- Column Usage Type:
- Not selected: the field will not be included into processing but it will be included into the resulting sample without changes.
- Input: the field values will be used as the input ones.
- Input (external binning): it appears if External binning ranges port is set. Parameters of the configured external binning are used for the input field values.
- Input (locked): it appears upon the first execution and training of the Coarse Classes node. When reconfiguring or retraining the column, only statistics will be recalculated, and the coarse classes binning will be the same for all columns. It is recommended when a user does not intend to change the coarse classes binning taking into account the new data.
- Output: the field values will be used as the output ones (target).
- Input Continuous Field Settings:
- Prequanting sets the initial quantizing bin count of the input indicator (fine classes) from which the coarse classes will be generated according to the set parameters. It is recommended to use it when there are many unique values in the continuous field.
- Include upper bin bounds: the upper bound value will be included into the current bin. If the checkbox is inactive, the upper bin bound value relates to the next bin (namely, it is included into it as the lower bound). For example, the checkbox is active: 10 <...≤ 20, the checkbox is inactive: 10 ≤...< 20.
- Bin count: the prequanting bin count.
- Input Discrete Field Settings:
- Fine classes as binning: the unique values (fine classes) are used as coarse classes. Namely, the coarse classes count will meet the unique values count at the input, maximum possible count - 1000.
- Configure Output Field:
- Custom "event" value: it is required to select the value of the binary target variable that is an event. It is defined by the objective and logics of the performed task. Selection of this parameter affects interpretation of the WoE analysis results.

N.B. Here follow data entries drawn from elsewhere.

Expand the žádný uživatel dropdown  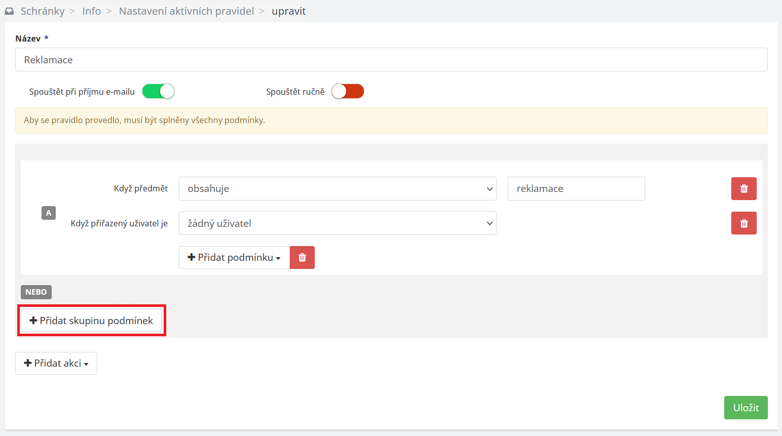[x=338, y=223]
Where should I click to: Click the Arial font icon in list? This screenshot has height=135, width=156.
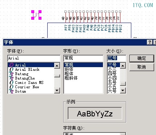coord(11,65)
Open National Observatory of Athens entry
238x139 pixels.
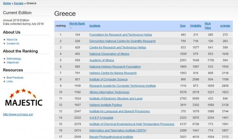109,54
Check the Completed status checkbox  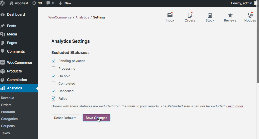coord(53,84)
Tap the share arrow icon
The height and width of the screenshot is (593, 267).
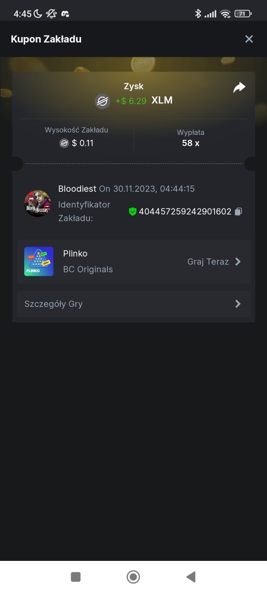pos(239,87)
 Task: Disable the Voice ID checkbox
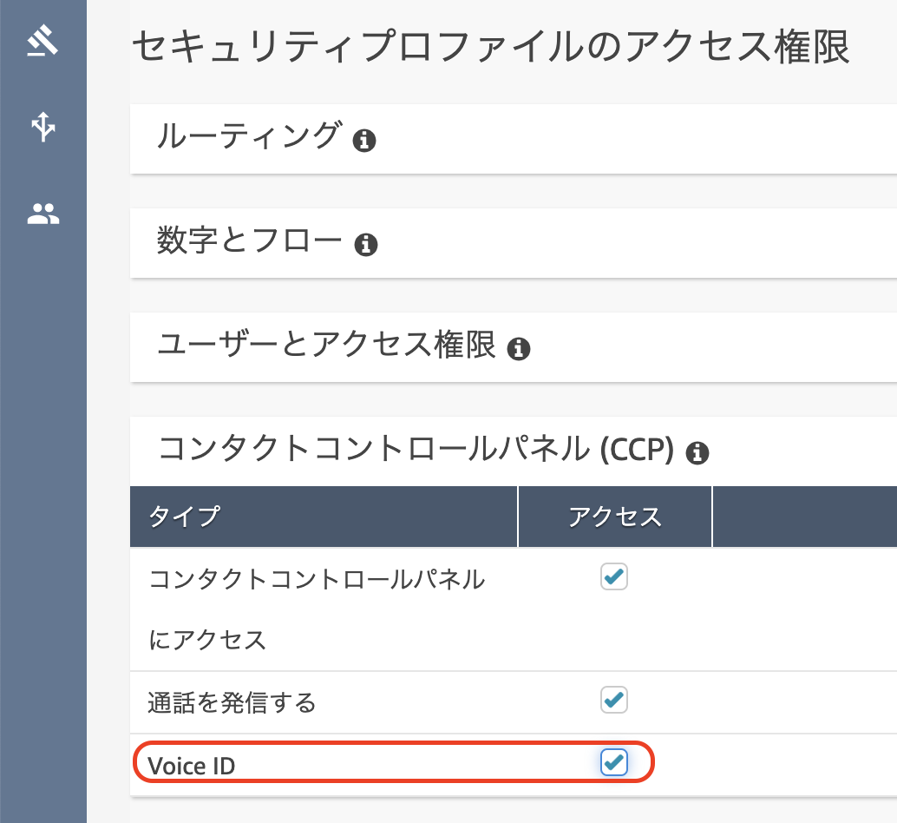pyautogui.click(x=614, y=763)
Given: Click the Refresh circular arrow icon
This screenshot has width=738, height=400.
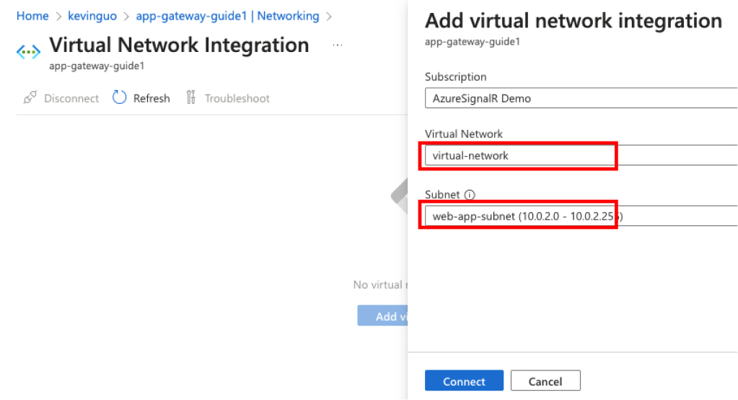Looking at the screenshot, I should point(120,97).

It is recommended to assign the rare class (such option is offered by default) always as an event.
- Configure External Binning:
- External binning identifier: it appears if "Input (external binning)" usage type is selected, when the binning is taken from the table, and it is not calculated using the algorithm based on the current data (refer to Configure External Binning).
- Algorithm Settings:
- Minimum class weight, %. Class weight means the ratio of observations count for which the input indicator value is included into this class to the total count of the initial data set observations. 5% is set be default. It is not allowed to generate the classes with the weight that is less than the set one. The low class weight denotes its low significance and necessity of union with another class.
- Maximum class count. The highest allowable count of classes generated by the handler for a column. Value 5 is set by default. This value can be changed. The high count of classes causes decrease of their weight, whereas the low one brings about decrease of information value. The count of generated classes can be less than the set value due to the class weight restriction.

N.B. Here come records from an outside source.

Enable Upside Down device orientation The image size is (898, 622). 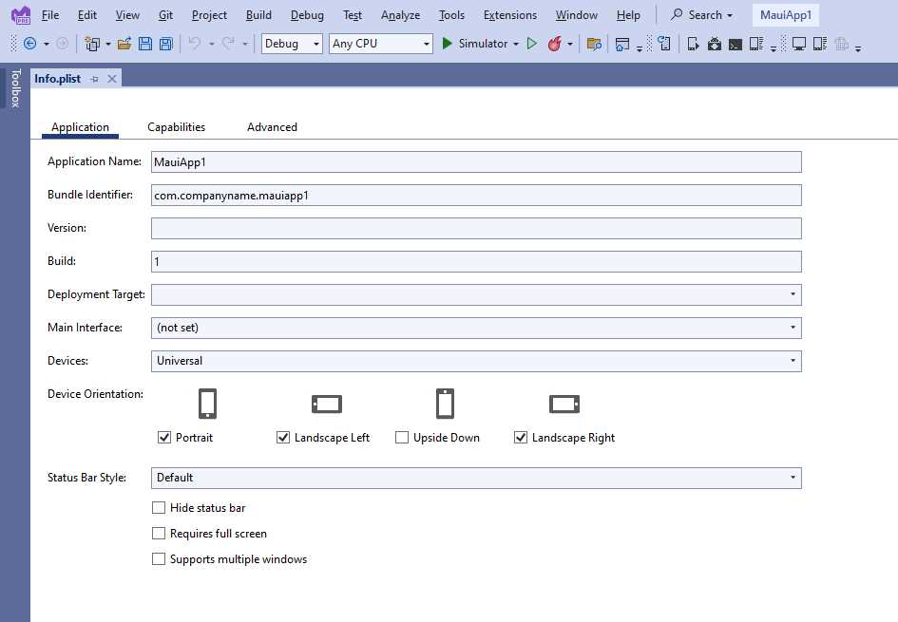click(402, 438)
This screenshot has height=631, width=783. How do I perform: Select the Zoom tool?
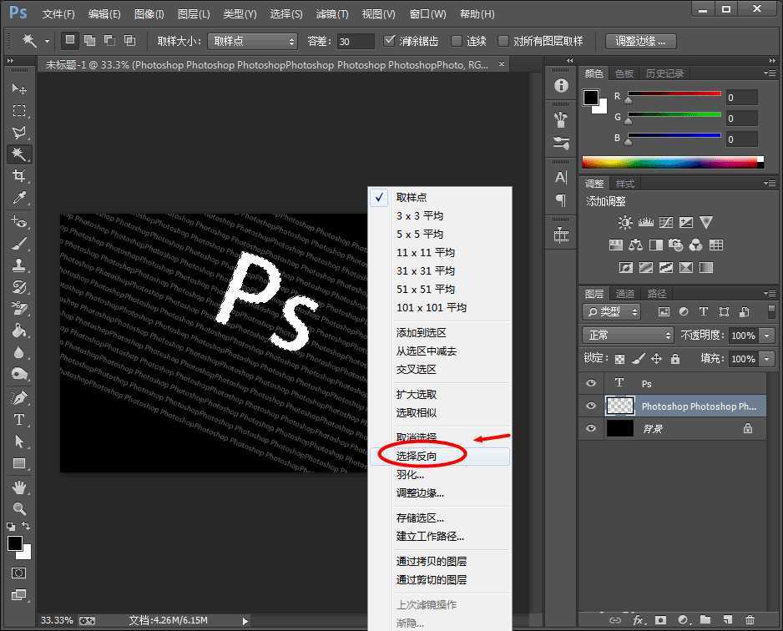click(x=18, y=507)
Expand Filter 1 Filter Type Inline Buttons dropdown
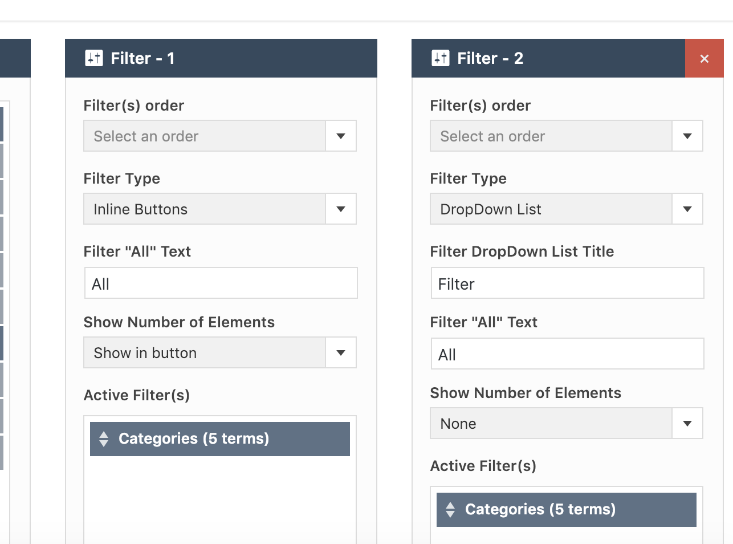 tap(219, 209)
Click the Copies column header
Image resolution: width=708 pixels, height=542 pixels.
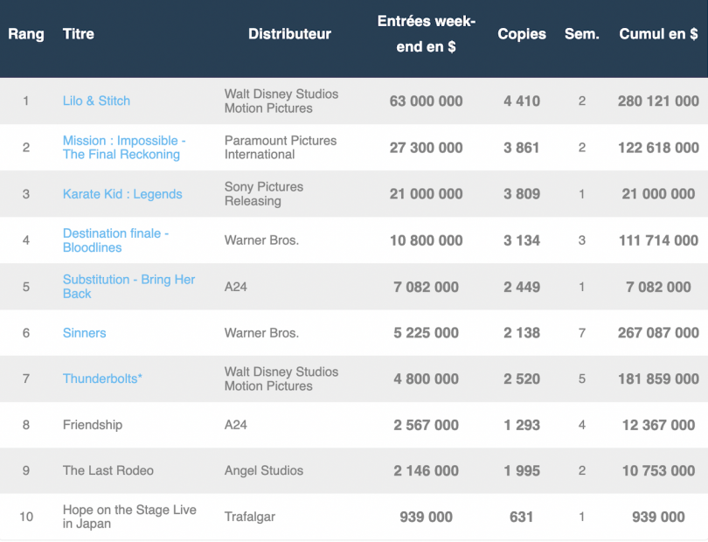point(522,34)
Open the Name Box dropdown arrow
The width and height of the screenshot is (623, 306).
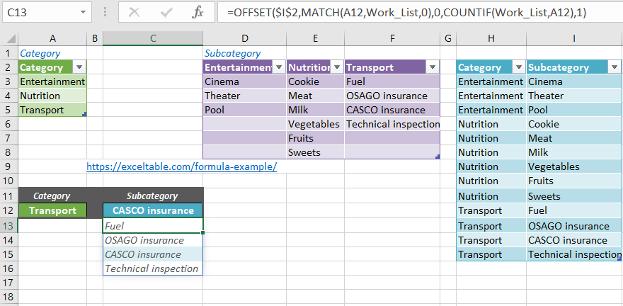point(84,12)
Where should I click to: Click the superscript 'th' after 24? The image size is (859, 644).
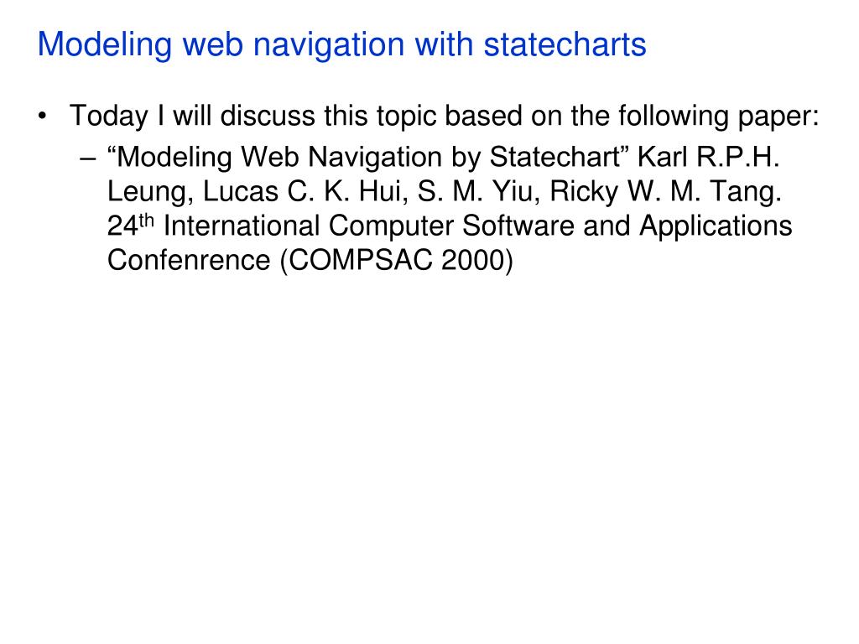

- Uniformity. It defines the method of partitioning of the input indicator variation range into classes (bins). This parameter is equal to 0 by default, and it can vary from 0 to 1. The value that is equal to 0 provides for such partitioning into classes that maximizes the information value. When the parameter value is equal to 1, the algorithm generates classes in such a way to include roughly the same number of observations into each of them. Thus, in the first case, the indicator significance is increased, whereas in the second case, interpretability of the coarse classes is increased.
|